**Records for this task**
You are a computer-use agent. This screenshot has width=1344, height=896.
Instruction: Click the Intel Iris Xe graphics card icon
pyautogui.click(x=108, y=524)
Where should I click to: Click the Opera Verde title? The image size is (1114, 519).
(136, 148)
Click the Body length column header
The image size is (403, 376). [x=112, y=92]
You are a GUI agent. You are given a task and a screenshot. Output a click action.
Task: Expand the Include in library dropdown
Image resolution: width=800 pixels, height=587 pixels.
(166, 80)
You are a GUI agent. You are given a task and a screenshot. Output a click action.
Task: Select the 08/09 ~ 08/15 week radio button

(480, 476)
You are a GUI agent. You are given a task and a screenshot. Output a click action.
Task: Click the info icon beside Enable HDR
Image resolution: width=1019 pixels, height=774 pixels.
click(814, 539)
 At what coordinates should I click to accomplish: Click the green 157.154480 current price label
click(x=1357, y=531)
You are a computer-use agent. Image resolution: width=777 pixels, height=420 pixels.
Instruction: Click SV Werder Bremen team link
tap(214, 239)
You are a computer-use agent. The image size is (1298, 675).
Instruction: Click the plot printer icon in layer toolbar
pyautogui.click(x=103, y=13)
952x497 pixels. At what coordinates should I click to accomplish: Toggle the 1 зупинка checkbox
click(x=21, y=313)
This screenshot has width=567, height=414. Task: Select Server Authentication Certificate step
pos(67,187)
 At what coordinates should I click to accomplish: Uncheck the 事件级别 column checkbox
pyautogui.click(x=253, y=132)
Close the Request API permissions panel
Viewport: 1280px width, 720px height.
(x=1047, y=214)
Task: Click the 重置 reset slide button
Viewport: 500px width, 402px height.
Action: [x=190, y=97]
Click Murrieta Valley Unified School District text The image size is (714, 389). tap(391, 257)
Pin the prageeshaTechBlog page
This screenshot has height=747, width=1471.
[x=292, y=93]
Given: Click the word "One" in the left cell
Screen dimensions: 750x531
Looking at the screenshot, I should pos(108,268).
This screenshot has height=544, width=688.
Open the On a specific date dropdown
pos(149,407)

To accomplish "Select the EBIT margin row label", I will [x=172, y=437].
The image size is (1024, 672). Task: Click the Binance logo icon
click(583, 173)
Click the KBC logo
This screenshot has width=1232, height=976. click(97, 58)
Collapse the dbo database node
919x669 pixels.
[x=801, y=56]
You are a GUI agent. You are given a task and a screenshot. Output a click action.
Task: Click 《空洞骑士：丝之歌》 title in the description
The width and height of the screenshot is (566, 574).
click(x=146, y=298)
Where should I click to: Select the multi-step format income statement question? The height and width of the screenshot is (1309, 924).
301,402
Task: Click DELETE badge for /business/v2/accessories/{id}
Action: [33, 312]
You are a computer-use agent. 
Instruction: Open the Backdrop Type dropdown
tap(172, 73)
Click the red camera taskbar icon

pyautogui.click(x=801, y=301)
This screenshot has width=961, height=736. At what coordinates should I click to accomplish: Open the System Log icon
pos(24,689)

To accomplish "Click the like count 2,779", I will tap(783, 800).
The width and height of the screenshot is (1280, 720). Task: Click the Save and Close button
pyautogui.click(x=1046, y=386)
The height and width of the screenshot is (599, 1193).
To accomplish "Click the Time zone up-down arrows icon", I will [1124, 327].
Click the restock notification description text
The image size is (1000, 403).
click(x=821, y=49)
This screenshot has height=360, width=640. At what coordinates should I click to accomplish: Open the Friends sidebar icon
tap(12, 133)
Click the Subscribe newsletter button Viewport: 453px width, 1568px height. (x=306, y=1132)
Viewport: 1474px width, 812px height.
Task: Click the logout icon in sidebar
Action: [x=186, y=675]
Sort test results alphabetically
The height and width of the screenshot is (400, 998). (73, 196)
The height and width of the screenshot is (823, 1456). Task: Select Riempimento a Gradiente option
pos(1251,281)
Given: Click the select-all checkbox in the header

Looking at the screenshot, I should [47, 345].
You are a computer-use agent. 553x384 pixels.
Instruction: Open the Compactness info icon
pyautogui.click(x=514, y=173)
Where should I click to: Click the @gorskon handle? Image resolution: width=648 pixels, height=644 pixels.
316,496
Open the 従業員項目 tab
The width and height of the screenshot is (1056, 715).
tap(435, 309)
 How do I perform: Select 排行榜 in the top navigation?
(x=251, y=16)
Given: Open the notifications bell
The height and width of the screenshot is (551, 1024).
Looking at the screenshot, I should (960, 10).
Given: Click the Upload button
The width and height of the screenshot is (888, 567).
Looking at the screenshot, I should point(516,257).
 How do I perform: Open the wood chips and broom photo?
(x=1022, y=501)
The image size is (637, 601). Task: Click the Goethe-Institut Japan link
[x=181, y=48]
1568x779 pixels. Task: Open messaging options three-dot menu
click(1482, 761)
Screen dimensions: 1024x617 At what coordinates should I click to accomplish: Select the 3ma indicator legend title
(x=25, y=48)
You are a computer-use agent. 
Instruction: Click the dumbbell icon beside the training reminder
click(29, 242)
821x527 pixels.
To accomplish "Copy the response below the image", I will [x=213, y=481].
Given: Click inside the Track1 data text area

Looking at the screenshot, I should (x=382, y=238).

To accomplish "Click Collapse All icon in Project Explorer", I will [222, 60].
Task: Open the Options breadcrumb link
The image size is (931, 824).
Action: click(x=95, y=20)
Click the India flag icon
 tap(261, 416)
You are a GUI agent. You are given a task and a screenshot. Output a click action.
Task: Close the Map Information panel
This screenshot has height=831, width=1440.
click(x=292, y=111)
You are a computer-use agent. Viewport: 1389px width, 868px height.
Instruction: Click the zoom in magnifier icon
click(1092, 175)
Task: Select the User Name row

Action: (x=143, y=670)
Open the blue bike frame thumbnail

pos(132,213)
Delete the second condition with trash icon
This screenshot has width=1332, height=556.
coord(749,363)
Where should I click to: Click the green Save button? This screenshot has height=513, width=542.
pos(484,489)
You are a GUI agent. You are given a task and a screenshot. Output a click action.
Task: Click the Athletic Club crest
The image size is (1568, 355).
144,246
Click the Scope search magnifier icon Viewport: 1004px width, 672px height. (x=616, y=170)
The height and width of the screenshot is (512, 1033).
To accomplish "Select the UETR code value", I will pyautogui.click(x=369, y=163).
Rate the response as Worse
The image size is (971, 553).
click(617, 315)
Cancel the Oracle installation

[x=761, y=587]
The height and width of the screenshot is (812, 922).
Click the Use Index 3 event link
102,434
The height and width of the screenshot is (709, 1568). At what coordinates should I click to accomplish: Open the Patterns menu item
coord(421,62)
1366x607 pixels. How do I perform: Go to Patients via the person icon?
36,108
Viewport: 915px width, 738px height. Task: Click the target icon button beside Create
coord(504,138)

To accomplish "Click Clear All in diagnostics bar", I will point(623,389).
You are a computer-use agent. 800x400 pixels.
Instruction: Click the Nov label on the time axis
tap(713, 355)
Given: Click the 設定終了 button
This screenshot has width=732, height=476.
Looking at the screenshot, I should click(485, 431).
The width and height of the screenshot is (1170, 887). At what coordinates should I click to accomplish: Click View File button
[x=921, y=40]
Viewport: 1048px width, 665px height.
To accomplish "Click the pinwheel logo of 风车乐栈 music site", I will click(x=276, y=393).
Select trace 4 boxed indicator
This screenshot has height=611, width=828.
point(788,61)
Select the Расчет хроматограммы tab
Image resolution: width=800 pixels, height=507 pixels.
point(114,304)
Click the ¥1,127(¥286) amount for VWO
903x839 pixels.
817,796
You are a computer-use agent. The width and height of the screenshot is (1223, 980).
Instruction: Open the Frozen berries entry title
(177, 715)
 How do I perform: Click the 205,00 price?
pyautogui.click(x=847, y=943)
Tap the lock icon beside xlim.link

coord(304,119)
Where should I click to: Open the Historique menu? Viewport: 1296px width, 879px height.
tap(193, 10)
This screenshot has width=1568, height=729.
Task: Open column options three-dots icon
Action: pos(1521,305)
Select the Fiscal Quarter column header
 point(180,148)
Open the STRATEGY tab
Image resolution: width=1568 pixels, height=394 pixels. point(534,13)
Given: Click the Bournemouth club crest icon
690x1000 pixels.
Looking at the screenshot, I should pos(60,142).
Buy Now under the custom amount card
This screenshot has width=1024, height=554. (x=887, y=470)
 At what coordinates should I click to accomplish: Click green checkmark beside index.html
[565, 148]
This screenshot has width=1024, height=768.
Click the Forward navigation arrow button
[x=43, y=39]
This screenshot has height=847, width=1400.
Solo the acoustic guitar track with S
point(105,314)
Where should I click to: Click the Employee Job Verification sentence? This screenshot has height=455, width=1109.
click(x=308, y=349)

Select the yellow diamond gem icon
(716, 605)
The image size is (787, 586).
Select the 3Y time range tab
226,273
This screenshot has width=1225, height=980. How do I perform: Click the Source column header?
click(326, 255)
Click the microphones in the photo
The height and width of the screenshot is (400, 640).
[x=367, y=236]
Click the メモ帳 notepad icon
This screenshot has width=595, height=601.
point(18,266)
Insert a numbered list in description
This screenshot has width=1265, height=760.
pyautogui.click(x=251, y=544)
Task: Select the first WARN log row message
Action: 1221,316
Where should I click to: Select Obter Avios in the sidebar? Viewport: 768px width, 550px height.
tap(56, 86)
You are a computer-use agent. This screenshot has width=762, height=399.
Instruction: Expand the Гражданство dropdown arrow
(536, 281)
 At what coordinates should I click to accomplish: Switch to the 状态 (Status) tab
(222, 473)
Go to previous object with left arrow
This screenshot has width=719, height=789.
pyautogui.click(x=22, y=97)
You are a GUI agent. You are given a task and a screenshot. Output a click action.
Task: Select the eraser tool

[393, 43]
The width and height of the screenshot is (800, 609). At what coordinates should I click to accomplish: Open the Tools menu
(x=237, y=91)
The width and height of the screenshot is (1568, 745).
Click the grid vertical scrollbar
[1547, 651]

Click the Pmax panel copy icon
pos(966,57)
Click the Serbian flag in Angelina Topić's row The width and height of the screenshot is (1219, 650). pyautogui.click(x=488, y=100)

**Task objective**
Say how many lines in the records hold "response", with the number as the whole reply.

**Expected answer**
2